Positive, negative, and general PANSS are three independent categories that can be investigated separately (Kayahan et al., 2005; Peralta and Cuesta, 1994). Therefore, we also investigated the differences across the identified subgroups by looking at the correlation between their positive, negative, and general PANSS for the case when $N_{s} = 6$ . We found that the subgroups demonstrated different trends in the correlation between the positive and negative PANSS, as shown in Figure 8. In Case 1, subgroups 1 and 4 show positive correlation, subgroups 3 and 5 show negative correlation, and the positive and negative PANSS of subgroups 2 and 6 are almost not correlated. Though all subgroups showed positive correlation between their positive/negative PANSS and general PANSS, only the correlation of the two subgroups—subgroups 1 and 4—that showed positive correlations between their positive and negative PANSS was significant. In Case 2, four subgroups showed positive correlation between their positive and negative PANSS scores and the other two subgroups showed negative correlation. More subgroups showed significant positive correlation between their positive and general PANSS than between their negative and general PANSS.

FIG. 8.

Correlation between the positive, negative, and general positive and negative syndrome scale scores for each subgroup when N _s = 6 for Case 1 (a–c) and Case 2 (d–f). The large chart plots the data of six subgroups together for an easier visual comparison, and the small charts on its right plot the data of individual subgroups with the correlation value and its associated significance level listed. Color images are available online.

Discussion

In this work, we proposed the use of a semi-blind source separation method acIVA to extract both the spatial and temporal variations across multiple datasets. We first demonstrated that acIVA yielded preferable performance in preserving the spatial variabilities across multiple datasets when using the spatial maps as reference signals by conducting a simulation study. The use of acIVA in the analysis has a number of advantages. First, acIVA is a flexible model that makes use of reference signals, hence providing a more reliable estimation by reducing the effect of dimensionality issue in IVA. Second, through the use of reference signals, acIVA eliminates the alignment issue of components across multiple decompositions and enables the study of variabilities of a set of target components.

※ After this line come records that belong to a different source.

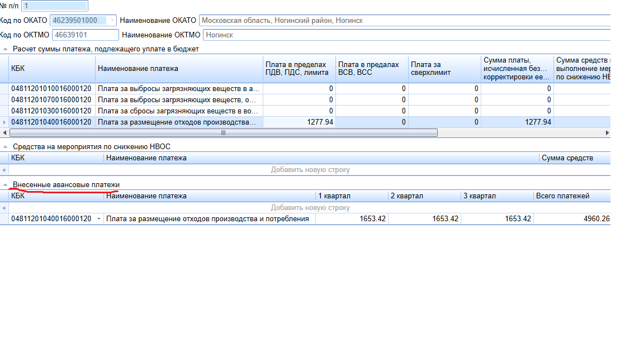The image size is (644, 362).
Task: Open the Код по ОКАТО dropdown arrow
Action: [x=112, y=21]
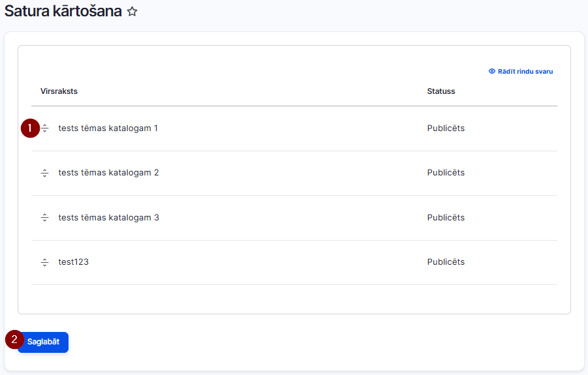Viewport: 588px width, 375px height.
Task: Click Publicēts status of tests tēmas katalogam 1
Action: 446,128
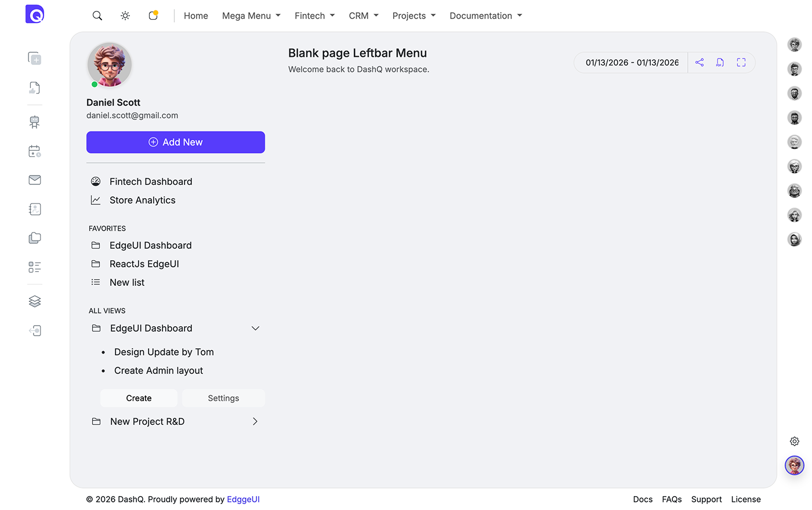Toggle the light/dark theme sun icon
The image size is (812, 510).
(x=125, y=16)
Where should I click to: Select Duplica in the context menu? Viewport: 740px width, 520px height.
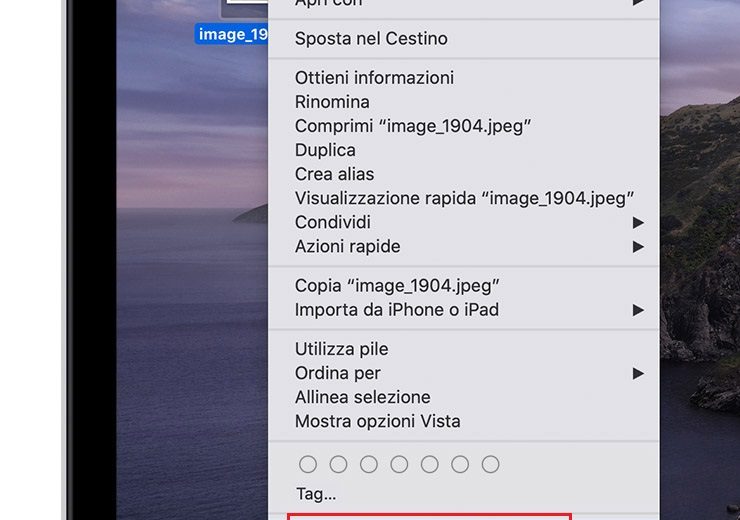(325, 150)

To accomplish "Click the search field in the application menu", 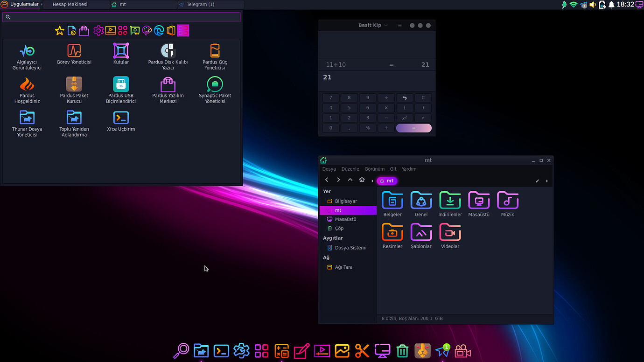I will 121,16.
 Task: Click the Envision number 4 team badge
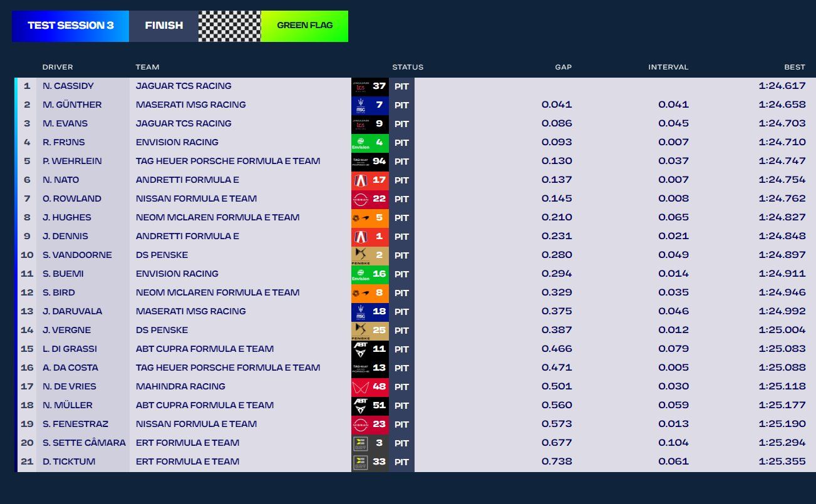point(369,143)
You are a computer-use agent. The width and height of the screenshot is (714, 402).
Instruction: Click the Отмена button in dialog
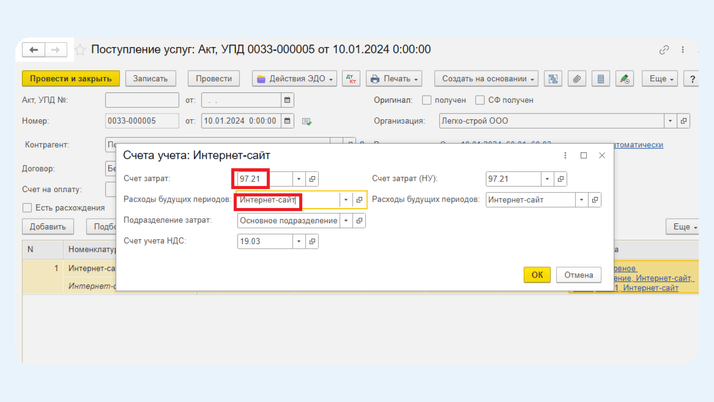click(x=578, y=275)
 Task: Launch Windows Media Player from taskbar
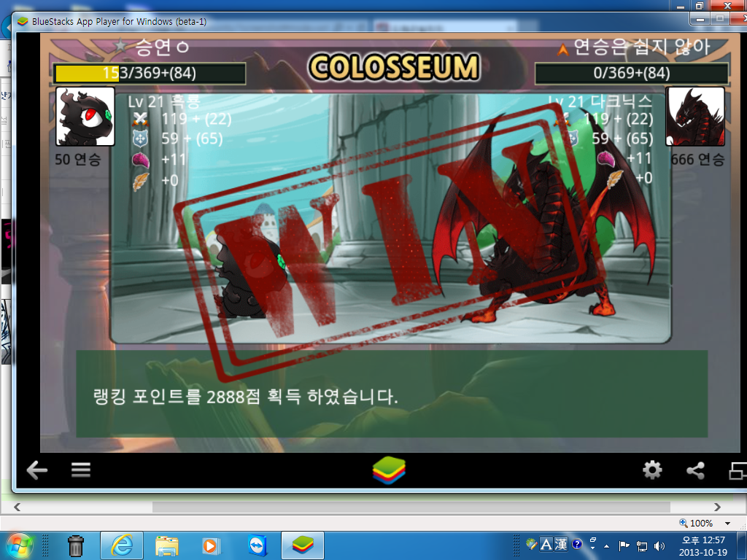coord(211,545)
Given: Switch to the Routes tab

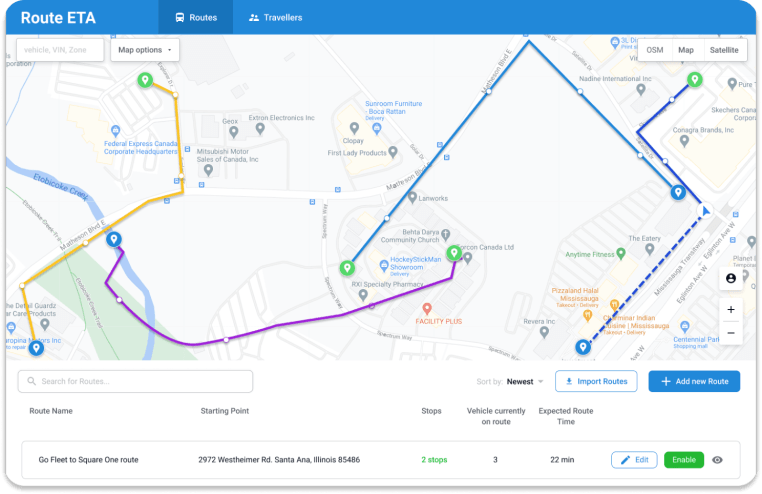Looking at the screenshot, I should (195, 17).
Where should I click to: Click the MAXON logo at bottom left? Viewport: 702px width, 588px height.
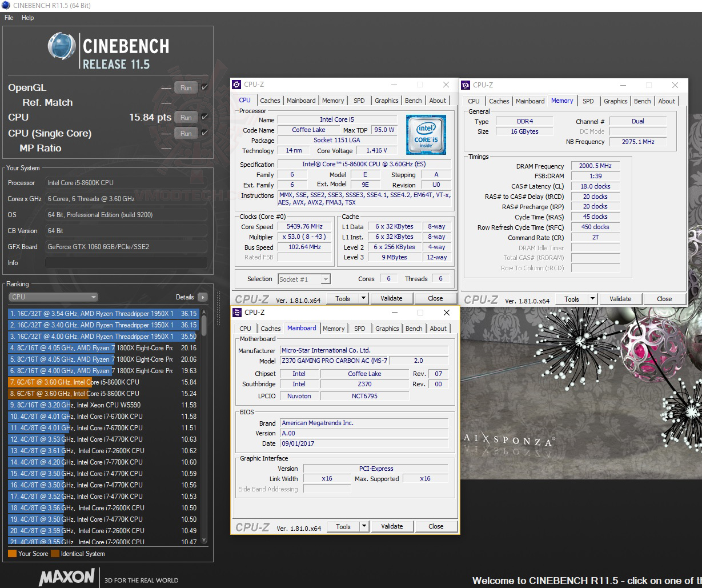(67, 577)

Although there are a significant number of works studying the functional dynamics in the human brain, most of these have a focus on temporal variabilities (Fu et al., 2018; Jafri et al., 2008; Weber et al., 2020). This is true, primarily because it is straightforward to withdraw temporal variability by applying the window strategy to the time series of raw fMRI or time courses of functional networks that are estimated from the original fMRI data. The extraction of spatial variability requires effective analysis of a large number of windowed datasets, such as the use of acIVA on the windowed datasets in this study.

There is evidence that functional patterns change in both spatial and temporal domains, thus also taking spatial variability into account is expected to enrich the dynamic study of the brain (Iraji et al., 2019a,b, 2020; Jie et al., 2018; Kottaram et al., 2018). Data-driven source separation techniques enable the extraction of dataset-specific variabilities (Bhinge et al., 2019a,b; Laney et al., 2014; Ma et al., 2014). However, a consistent estimation of functional networks from windowed datasets is challenging due to the iterative nature of data-driven algorithms and the alignment issue across multiple decompositions. The AcIVA desirably addresses these issues through the use of a set of reference signals and is able to extract both temporal and spatial variations from a large number of windowed datasets, allowing for a more comprehensive study of brain dynamics.

In the application of acIVA to the dynamic study of fMRI data, we investigated the effect of using different values as the window length and decided to obtain the windowed datasets by using a sliding window of length 24TR with a 66.67% (8TR) overlap. We ensured the window length to be in the suggested range of 30–60 sec for capturing brain dynamics (Allen et al., 2014; Damaraju et al., 2014; de Lacy et al., 2017; Rashid et al., 2014; Shirer et al., 2012). In our recent study using the same dataset (Long et al., 2020), there were 14 common components identified for subjects with schizophrenia and 16 for the HCs. Eight of these common components are aligned across the two groups. We decided to use 20 as the model order when applying acIVA to the windowed datasets to allow the estimation of all of the common components for each group as well as a small number of subject-specific components. Therefore, the smallest window length we can use in this study is 20TR (40 sec).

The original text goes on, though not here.